We found another possible weakness in the studies we researched. While all research needs to be conducted in basal conditions to reflect accurate changes, meaning for the same person when tested before increased sodium change one day, the next day the same person would have the same exact BP as the previous day prior to increased sodium, we have not found any control in the studies for this natural variability. There is noted variability in basal conditions even within the same day as the heart is variable in response to environmental changes [31]. While this is explainable by the large natural variability-range considered normal for systolic pressure for each individual (from 100 mm Hg to 139 mm Hg), it may be questionable if ignoring this variability weakens findings that report changes in response to changes in dietary sodium.
Since the normal daily variations in BP are significantly larger in range than the deviations caused by dietary salt changes, one may immediately question if what we see is not part of the large range of normal variations. Hypertensive persons also experience a daily range of BP variations.

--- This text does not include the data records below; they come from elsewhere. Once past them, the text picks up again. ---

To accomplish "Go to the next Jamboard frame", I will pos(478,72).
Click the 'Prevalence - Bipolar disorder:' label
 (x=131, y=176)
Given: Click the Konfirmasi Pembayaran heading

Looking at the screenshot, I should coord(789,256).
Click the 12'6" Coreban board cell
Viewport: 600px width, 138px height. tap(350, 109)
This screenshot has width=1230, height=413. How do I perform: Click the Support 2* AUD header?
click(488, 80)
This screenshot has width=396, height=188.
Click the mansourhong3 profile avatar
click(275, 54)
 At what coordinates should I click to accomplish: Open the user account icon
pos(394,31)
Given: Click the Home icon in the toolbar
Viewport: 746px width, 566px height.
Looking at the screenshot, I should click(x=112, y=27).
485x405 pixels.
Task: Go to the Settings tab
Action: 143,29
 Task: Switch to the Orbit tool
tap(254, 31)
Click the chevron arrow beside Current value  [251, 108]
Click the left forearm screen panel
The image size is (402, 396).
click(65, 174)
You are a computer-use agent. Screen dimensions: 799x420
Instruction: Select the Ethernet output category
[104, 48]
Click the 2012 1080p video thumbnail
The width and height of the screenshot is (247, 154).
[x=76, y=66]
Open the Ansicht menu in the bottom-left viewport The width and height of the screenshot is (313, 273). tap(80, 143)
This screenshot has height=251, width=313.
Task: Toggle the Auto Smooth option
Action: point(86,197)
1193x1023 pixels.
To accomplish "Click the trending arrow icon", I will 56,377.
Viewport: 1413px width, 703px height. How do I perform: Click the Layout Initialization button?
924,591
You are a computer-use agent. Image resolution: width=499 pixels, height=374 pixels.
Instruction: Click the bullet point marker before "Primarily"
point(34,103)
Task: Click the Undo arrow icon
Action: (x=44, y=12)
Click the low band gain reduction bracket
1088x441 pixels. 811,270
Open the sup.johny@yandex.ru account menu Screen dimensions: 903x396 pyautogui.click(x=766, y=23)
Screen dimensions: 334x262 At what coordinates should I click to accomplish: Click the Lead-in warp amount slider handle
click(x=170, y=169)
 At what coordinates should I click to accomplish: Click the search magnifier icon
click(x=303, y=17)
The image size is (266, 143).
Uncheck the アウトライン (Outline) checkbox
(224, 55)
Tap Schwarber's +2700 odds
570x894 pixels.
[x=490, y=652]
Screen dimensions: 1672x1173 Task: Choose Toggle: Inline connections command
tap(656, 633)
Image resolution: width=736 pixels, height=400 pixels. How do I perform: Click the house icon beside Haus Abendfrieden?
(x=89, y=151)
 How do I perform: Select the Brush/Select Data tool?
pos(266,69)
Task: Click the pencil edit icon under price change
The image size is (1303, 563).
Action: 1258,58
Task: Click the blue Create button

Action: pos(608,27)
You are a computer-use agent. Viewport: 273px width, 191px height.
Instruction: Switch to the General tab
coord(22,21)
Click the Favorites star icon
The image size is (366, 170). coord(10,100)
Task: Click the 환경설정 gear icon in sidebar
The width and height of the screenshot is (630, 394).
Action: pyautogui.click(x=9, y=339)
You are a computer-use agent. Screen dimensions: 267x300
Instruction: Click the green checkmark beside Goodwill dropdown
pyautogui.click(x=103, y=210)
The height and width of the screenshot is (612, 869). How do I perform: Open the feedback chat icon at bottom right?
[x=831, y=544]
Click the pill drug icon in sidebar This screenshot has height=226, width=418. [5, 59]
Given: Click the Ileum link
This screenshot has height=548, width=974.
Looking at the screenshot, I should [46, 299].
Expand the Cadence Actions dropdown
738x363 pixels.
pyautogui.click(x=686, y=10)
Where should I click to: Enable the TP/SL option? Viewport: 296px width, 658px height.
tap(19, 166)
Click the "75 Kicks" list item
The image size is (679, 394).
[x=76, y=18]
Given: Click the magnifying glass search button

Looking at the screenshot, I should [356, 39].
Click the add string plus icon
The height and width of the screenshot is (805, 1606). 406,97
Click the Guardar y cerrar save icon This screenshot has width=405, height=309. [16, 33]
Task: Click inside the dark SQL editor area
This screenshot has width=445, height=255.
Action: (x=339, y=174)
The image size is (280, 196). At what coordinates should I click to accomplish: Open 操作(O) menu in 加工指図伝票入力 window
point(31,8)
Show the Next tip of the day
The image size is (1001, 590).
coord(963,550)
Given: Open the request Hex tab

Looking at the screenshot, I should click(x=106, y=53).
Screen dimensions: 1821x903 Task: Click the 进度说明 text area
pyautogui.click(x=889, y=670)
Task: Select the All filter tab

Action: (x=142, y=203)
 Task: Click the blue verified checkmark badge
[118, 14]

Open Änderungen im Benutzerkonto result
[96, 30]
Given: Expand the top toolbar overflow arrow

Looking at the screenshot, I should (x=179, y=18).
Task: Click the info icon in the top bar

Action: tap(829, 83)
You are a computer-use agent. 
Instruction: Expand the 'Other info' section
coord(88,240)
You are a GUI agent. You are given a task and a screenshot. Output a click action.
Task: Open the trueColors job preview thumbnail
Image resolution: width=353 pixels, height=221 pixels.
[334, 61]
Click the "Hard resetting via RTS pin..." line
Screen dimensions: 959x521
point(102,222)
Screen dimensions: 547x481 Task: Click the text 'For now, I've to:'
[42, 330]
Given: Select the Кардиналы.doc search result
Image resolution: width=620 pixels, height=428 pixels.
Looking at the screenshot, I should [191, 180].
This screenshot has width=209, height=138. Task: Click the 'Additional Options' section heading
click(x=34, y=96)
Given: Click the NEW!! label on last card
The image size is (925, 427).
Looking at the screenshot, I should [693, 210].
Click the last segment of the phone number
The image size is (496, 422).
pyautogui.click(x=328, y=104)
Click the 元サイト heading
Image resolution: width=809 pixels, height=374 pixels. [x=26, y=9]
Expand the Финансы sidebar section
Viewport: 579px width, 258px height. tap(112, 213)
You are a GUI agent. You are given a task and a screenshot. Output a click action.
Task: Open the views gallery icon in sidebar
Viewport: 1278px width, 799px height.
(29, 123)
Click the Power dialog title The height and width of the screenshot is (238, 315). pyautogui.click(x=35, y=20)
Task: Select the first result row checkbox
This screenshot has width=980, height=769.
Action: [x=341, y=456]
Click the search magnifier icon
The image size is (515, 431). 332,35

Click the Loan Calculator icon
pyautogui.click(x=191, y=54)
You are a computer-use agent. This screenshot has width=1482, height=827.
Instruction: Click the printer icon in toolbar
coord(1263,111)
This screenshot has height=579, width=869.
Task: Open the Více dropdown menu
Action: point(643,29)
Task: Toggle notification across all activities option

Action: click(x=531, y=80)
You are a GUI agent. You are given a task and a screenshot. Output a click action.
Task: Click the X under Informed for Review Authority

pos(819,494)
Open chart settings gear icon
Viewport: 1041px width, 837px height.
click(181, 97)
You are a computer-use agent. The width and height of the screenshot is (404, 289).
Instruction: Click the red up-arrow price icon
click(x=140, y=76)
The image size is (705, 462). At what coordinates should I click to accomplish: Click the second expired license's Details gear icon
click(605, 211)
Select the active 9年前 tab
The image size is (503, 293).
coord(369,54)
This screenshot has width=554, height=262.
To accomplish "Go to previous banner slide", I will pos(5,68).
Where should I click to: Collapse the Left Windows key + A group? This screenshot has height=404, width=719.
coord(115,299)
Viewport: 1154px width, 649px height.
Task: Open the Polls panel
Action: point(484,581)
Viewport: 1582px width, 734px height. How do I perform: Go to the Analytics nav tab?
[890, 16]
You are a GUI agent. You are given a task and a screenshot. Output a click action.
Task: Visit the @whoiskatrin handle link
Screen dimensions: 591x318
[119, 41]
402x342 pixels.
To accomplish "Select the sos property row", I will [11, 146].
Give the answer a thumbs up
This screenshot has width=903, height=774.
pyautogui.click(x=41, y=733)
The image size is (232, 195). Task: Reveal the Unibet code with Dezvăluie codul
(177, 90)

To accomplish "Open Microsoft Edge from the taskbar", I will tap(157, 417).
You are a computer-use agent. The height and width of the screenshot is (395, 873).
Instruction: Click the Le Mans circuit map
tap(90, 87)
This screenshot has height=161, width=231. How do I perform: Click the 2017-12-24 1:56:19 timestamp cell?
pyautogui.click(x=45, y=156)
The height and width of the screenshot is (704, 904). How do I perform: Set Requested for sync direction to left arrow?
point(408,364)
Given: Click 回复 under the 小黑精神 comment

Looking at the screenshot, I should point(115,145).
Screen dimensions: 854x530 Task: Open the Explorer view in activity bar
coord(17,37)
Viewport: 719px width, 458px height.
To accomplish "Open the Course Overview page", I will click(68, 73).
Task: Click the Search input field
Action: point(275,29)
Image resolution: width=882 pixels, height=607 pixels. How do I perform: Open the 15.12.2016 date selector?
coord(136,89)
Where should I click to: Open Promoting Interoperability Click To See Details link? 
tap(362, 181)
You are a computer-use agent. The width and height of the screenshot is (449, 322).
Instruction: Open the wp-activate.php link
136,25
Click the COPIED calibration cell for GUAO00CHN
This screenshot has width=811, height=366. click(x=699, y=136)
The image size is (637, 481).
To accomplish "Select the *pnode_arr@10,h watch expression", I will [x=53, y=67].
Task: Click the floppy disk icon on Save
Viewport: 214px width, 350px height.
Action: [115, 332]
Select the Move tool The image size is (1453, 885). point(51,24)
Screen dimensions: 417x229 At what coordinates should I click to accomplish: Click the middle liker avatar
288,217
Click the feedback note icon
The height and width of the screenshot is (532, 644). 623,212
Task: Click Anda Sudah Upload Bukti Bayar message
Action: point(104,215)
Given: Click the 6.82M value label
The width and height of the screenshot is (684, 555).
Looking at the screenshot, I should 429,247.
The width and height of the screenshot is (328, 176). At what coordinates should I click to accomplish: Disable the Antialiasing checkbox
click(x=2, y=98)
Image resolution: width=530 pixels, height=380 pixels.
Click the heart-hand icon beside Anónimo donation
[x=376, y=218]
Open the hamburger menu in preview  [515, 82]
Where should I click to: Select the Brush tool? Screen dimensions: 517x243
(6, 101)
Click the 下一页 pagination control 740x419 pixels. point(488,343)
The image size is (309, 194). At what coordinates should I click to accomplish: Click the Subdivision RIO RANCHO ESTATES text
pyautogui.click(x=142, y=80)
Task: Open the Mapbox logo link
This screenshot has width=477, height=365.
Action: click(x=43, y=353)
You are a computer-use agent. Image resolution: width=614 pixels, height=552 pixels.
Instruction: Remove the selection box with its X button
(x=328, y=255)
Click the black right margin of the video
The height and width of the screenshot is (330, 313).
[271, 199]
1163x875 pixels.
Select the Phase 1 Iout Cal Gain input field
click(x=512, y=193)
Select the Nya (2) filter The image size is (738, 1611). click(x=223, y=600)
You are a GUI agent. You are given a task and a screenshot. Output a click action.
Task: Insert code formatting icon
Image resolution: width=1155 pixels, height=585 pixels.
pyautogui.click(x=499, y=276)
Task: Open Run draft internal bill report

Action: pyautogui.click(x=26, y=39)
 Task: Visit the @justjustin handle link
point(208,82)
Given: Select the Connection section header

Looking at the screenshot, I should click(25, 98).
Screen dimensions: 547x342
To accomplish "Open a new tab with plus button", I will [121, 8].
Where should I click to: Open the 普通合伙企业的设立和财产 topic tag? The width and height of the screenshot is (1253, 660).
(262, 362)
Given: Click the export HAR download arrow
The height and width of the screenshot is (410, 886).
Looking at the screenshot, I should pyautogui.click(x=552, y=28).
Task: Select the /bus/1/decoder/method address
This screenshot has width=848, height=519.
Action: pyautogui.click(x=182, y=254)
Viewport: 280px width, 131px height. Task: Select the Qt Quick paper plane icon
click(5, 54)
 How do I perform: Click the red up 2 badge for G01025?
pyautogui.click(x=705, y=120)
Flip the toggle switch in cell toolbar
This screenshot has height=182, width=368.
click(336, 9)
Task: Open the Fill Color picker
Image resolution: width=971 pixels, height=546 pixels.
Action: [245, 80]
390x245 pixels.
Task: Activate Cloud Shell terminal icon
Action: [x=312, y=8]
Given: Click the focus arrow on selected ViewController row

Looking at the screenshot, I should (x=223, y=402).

While it is understandable that BP increase is of concern, the size of the increase must also be significant. Although there is a direct relation between salt intake and BP change [32], the change is too minor in both directions to be significant. We must therefore ask: is the slight reduction in BP worth the possible trade-of subjects experience by their increase in triglycerides by a much 7% [6,8,13,16] as a result of reduced salt in their diet? Is it a fair and safe exchange to suggest that a hypertensive patient should decrease dietary salt in order to reduce BP by less than 4% and in exchange potentially end up with a 7% increase in triglyceride when medicines provided to the hypertensive achieve the same? Such huge increase in triglycerides may lead to serious diseases [33] whereas a less than 4% decrease in BP does not lead to a healthier life.
We suggest a re-interpretation of research methods and findings in the relation of dietary salt intake and BP since the negative effects of the possible 7% increase in triglycerides provide worse health outcome than the benefit of less than 4% decrease in BP provides. The important outcome should not be how many subjects have their BP increase due to additional dietary salt, which is what the power test evaluates, but how much that increase is and what is its significance—a test currently not evaluated by statistics. It is also questionable if dietary salt reductions should be applied across the whole population as a preventive measure. Significant gaps exist in current research to state with certainty that reducing dietary sodium across the board decreases heart disease yet to come. Fear of increased dietary salt has permeated the entire medical community. The misunderstood statistical results suggesting serious increase in BP is not warranted based on current research. Further research is recommended to set the records straight and to relax the diagnostic process and modify the dietary recommendations of the physicians.